Retype everything from the line containing "You are a GUI" down to the line containing "pos(190,291)", both lines included, and omit the pictures.

Listed entries:
-- Start --
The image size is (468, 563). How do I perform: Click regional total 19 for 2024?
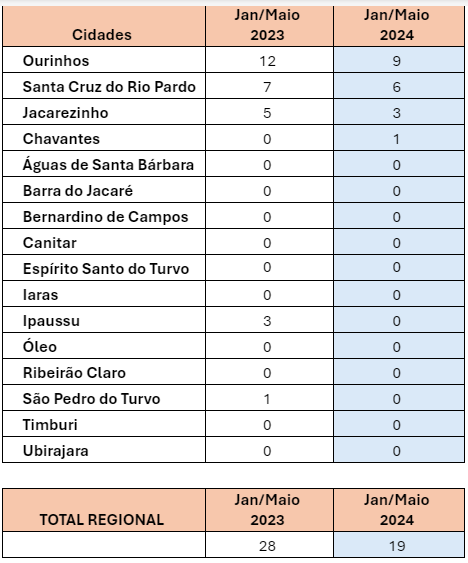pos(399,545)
-- End --
-- Start --
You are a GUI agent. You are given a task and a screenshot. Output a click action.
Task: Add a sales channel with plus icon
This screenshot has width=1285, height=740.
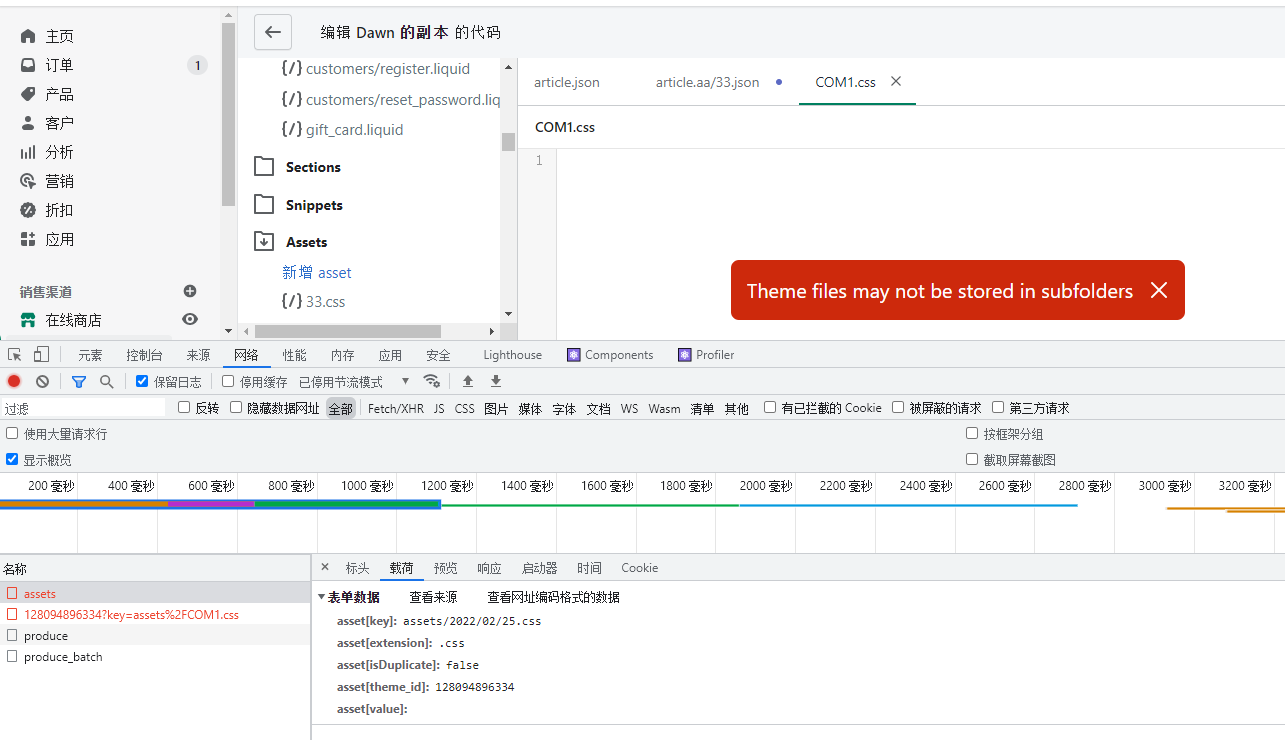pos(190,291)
-- End --
Answer to this problem:
You are a GUI agent. You are given a task and a screenshot. Output a click action.
Task: Add a sales channel with plus icon
This screenshot has width=1285, height=740.
pos(190,291)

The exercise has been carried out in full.